• _YOUR GOAL_: All of the data should be reproduced word for word, though its pictures must be omitted.

****************

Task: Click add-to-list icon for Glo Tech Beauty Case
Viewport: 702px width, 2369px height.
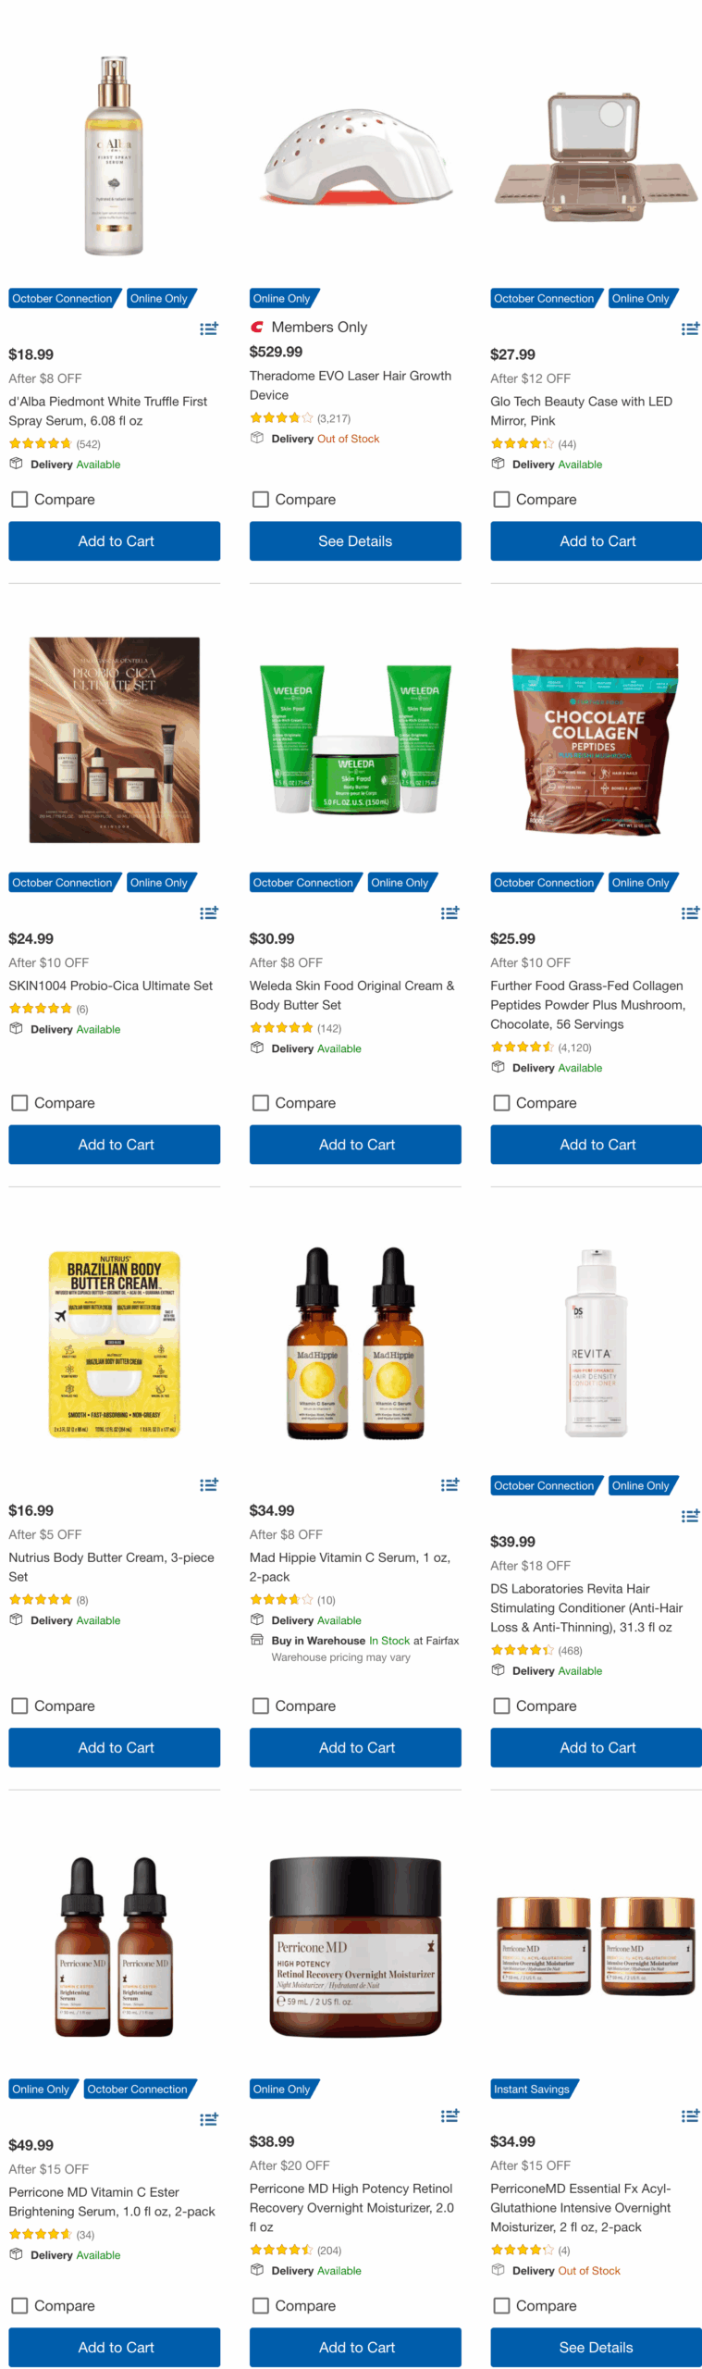Action: (x=690, y=328)
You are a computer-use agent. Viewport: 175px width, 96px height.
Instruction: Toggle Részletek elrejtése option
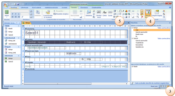pyautogui.click(x=61, y=14)
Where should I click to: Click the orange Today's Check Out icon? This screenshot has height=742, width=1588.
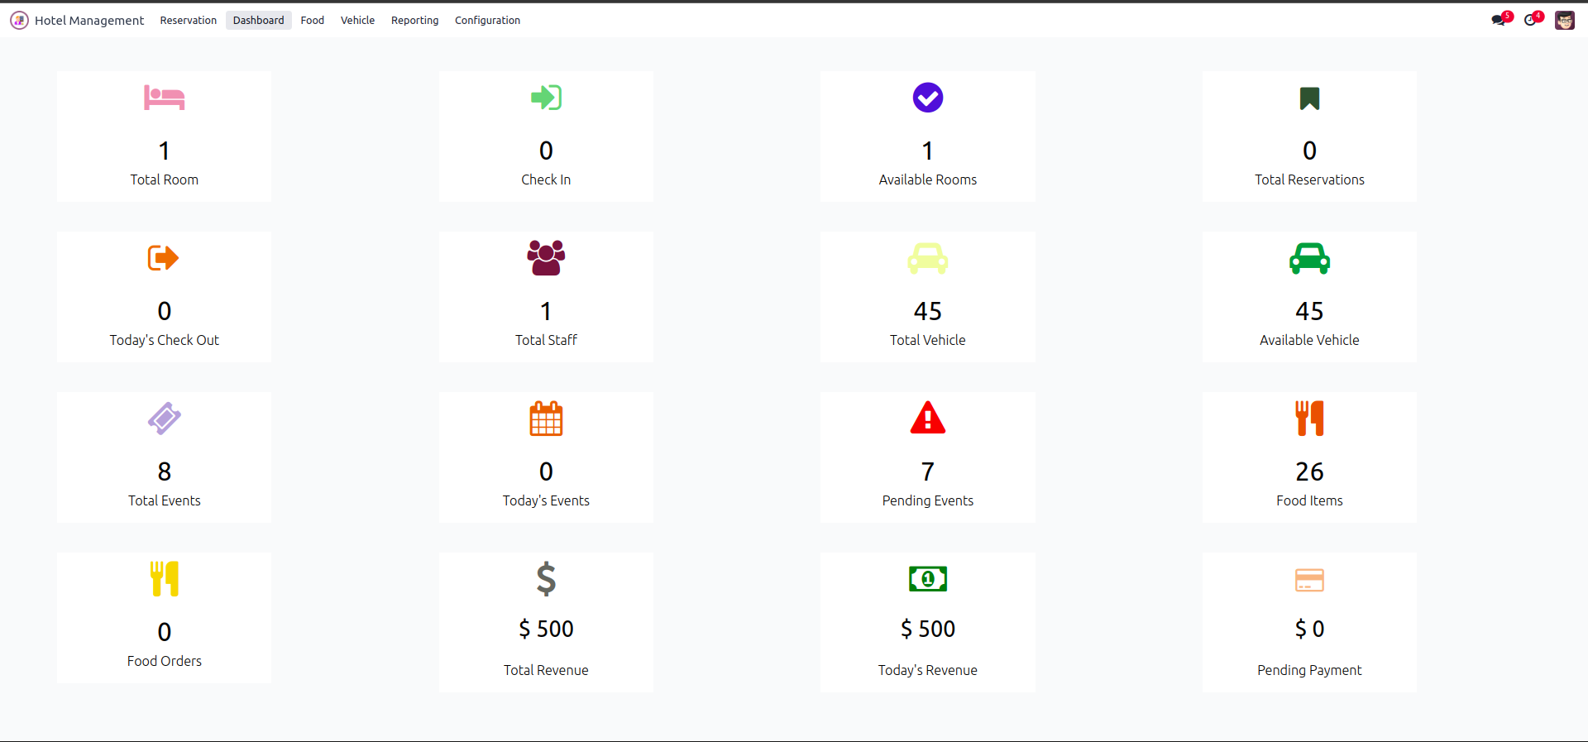tap(164, 258)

****************

• _REPLY_:
Task: Click add-to-list icon for Glo Tech Beauty Case
Viewport: 702px width, 2369px height.
Action: (x=690, y=328)
You are a computer-use agent. Viewport: 175px width, 96px height.
Instruction: Toggle Részletek elrejtése option
pyautogui.click(x=61, y=14)
Where should I click to: Click the orange Today's Check Out icon? This screenshot has height=742, width=1588.
tap(164, 258)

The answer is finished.